Assignment: What follows is a set of entries. Repeat them exactly, but not their pictures.

Screenshot grounding data:
--*--

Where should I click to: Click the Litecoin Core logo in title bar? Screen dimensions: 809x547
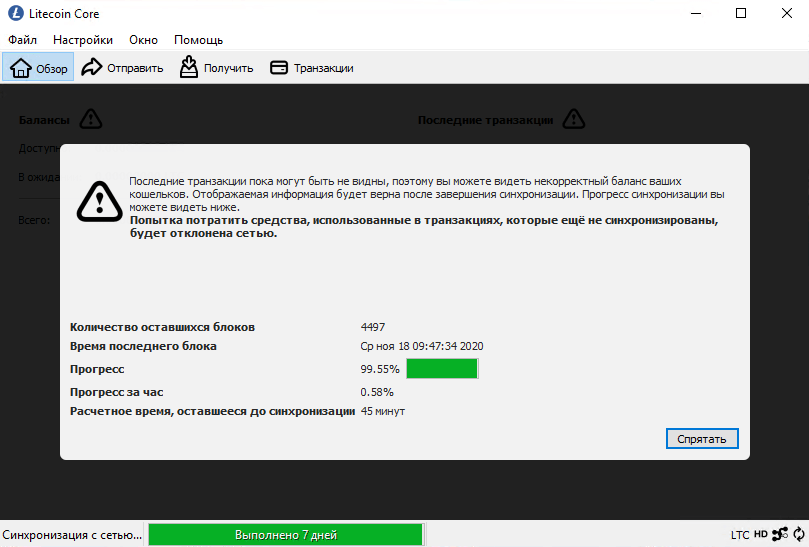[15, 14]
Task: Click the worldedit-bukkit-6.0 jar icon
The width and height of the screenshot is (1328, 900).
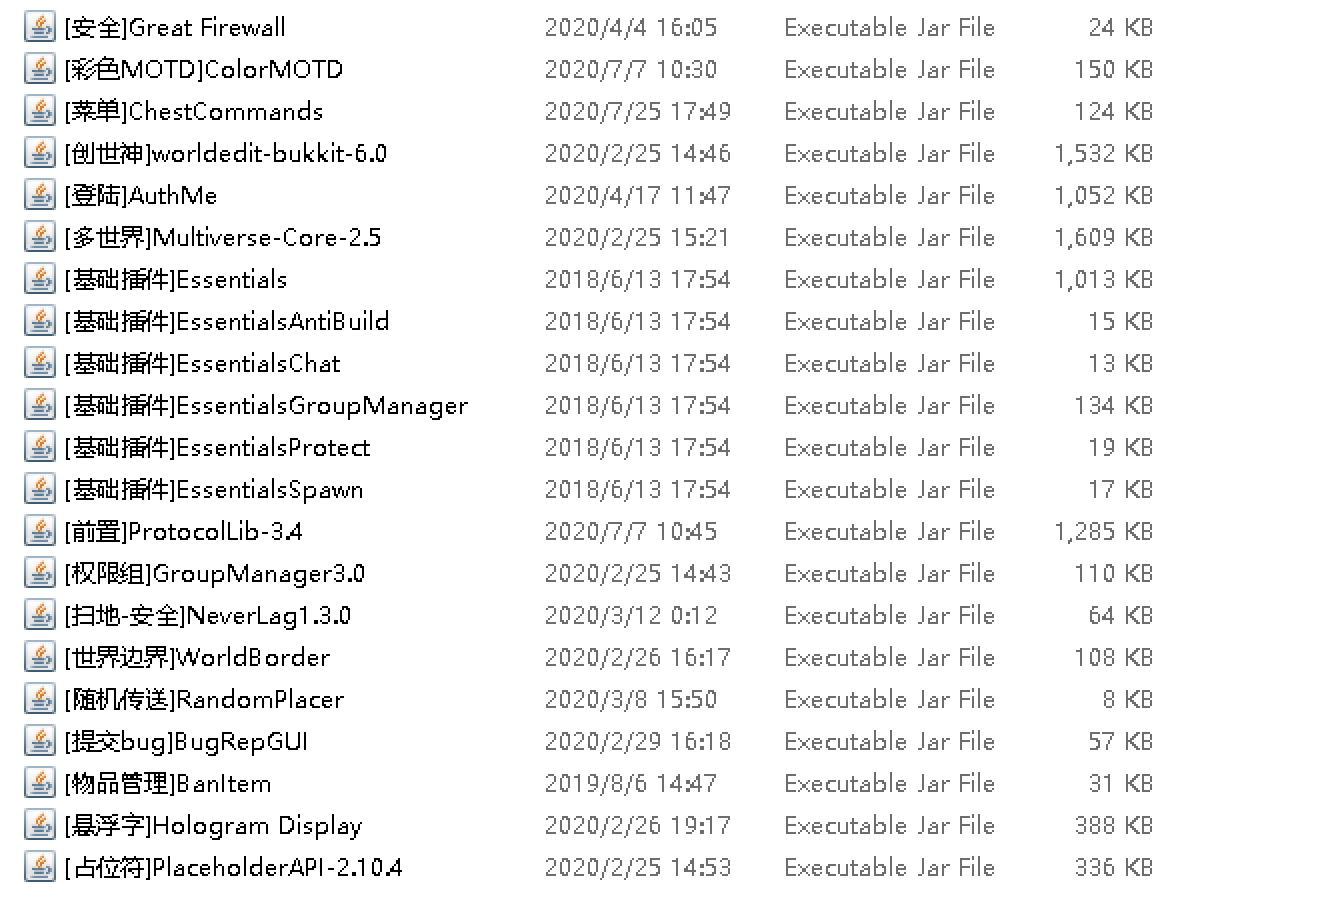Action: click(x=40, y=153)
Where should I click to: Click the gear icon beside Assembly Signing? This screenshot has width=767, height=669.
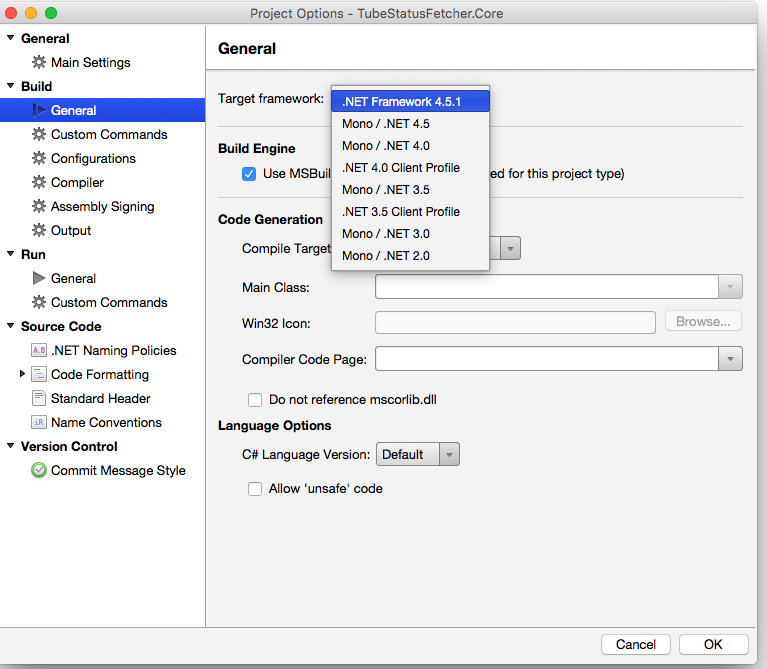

--*--

Output of the task:
Where should I click to: Click the Litecoin Core logo in title bar? Screen dimensions: 809x547
[15, 14]
Task: Click the worldedit-bukkit-6.0 jar icon
The width and height of the screenshot is (1328, 900).
Action: click(x=40, y=153)
Where should I click to: Click the gear icon beside Assembly Signing? This screenshot has width=767, height=669.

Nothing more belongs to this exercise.